**Your goal**
What is needed is a copy of each line in the listing that contains "under".

**Information given**

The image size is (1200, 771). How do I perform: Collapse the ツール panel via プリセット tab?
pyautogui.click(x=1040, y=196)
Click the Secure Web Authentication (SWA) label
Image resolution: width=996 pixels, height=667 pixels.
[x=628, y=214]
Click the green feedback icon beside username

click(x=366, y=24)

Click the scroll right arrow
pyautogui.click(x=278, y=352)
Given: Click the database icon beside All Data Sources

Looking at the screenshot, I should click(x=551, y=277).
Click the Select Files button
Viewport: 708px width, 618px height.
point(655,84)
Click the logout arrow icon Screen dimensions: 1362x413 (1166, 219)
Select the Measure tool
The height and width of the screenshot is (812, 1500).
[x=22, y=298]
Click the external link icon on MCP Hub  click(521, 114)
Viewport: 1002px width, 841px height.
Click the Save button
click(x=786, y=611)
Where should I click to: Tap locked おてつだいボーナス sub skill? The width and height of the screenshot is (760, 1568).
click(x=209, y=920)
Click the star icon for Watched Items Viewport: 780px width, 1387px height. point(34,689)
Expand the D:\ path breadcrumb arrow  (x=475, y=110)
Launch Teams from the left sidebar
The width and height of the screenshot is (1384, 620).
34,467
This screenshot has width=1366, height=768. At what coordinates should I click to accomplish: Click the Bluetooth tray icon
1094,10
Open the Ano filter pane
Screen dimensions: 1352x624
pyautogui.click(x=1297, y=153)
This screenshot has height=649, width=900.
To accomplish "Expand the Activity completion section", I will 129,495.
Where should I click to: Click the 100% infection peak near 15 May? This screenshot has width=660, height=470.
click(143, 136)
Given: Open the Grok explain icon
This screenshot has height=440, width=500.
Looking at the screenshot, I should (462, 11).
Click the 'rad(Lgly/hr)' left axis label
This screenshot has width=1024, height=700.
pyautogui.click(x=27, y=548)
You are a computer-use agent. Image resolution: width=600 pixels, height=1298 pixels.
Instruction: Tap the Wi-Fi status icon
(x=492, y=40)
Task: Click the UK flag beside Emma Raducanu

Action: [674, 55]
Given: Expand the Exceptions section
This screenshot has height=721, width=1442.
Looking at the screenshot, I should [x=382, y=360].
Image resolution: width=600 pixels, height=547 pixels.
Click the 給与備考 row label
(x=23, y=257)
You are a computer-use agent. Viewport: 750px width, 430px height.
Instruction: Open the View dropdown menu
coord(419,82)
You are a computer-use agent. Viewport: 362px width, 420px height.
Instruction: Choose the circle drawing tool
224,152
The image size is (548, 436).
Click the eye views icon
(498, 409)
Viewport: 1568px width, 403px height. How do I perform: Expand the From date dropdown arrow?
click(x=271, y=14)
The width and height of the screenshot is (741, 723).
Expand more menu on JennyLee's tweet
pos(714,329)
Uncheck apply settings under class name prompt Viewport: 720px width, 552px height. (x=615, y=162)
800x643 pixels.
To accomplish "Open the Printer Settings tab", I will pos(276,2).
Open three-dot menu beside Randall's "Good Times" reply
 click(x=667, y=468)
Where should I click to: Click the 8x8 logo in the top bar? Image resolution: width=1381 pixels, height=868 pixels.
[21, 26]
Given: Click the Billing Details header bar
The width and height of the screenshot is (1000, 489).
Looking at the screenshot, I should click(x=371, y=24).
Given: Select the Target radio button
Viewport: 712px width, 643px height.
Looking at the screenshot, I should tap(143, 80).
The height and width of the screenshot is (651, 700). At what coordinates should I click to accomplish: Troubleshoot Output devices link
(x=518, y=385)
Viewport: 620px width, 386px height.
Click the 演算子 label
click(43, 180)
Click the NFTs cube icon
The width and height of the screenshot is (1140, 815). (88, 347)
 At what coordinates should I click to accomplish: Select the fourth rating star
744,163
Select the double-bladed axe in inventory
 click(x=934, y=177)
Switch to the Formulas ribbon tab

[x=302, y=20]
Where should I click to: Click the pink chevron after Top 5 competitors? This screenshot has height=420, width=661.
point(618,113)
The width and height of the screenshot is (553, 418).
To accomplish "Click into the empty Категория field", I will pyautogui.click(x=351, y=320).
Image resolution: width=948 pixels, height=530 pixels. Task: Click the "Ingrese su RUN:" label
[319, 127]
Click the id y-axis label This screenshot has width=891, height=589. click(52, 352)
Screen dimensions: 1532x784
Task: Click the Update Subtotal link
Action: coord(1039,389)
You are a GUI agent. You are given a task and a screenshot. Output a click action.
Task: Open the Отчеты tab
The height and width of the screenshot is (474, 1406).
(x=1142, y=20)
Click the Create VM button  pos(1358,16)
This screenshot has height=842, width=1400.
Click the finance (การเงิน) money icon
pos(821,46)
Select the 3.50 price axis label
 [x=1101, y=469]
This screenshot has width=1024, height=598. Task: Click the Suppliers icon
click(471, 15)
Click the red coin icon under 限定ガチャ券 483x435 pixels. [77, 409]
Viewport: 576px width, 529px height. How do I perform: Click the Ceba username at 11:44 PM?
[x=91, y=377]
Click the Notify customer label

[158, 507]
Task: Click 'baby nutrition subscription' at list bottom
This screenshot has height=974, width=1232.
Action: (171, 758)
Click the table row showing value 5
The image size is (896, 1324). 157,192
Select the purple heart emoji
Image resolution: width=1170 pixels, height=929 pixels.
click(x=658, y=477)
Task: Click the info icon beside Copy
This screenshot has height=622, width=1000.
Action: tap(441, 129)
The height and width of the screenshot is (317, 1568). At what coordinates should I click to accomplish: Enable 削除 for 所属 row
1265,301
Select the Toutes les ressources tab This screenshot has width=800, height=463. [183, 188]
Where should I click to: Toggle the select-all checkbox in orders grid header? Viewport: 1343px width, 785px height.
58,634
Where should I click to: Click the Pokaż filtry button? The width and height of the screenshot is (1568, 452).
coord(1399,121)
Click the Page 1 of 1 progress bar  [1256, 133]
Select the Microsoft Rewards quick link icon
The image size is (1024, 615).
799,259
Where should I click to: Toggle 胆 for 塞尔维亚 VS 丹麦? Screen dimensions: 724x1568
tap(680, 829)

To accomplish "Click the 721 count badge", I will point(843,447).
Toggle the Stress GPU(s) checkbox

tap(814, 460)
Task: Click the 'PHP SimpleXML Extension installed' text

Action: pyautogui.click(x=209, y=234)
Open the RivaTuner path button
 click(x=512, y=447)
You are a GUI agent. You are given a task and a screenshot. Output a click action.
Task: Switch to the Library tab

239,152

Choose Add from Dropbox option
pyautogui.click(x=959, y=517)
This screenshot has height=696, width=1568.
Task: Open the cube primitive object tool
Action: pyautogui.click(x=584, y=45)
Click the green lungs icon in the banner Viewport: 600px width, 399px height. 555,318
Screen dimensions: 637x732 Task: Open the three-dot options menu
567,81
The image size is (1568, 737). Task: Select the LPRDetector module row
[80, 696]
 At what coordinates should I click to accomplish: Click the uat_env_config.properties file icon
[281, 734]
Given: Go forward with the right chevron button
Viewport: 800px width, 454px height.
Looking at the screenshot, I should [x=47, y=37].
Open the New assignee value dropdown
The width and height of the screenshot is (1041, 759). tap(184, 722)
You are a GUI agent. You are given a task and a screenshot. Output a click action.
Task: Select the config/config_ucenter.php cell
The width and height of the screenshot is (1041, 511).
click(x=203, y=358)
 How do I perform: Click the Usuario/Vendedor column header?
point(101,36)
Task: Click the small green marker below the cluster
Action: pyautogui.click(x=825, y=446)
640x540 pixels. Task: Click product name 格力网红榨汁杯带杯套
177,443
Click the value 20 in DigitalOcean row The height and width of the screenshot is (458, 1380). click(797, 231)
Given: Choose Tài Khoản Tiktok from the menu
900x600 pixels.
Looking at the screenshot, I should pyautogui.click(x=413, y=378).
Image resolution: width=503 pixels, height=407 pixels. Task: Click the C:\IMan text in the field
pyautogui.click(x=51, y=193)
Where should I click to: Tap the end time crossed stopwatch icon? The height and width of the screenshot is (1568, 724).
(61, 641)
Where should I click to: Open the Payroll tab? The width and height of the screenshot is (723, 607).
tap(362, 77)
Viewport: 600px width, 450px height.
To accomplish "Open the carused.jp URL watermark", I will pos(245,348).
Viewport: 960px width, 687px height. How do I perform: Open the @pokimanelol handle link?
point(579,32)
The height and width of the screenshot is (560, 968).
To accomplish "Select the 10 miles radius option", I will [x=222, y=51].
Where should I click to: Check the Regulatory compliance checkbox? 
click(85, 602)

**Output below**
Uncheck apply settings under class name prompt Viewport: 720px width, 552px height. (x=615, y=162)
Click the red coin icon under 限定ガチャ券 483x435 pixels. [77, 409]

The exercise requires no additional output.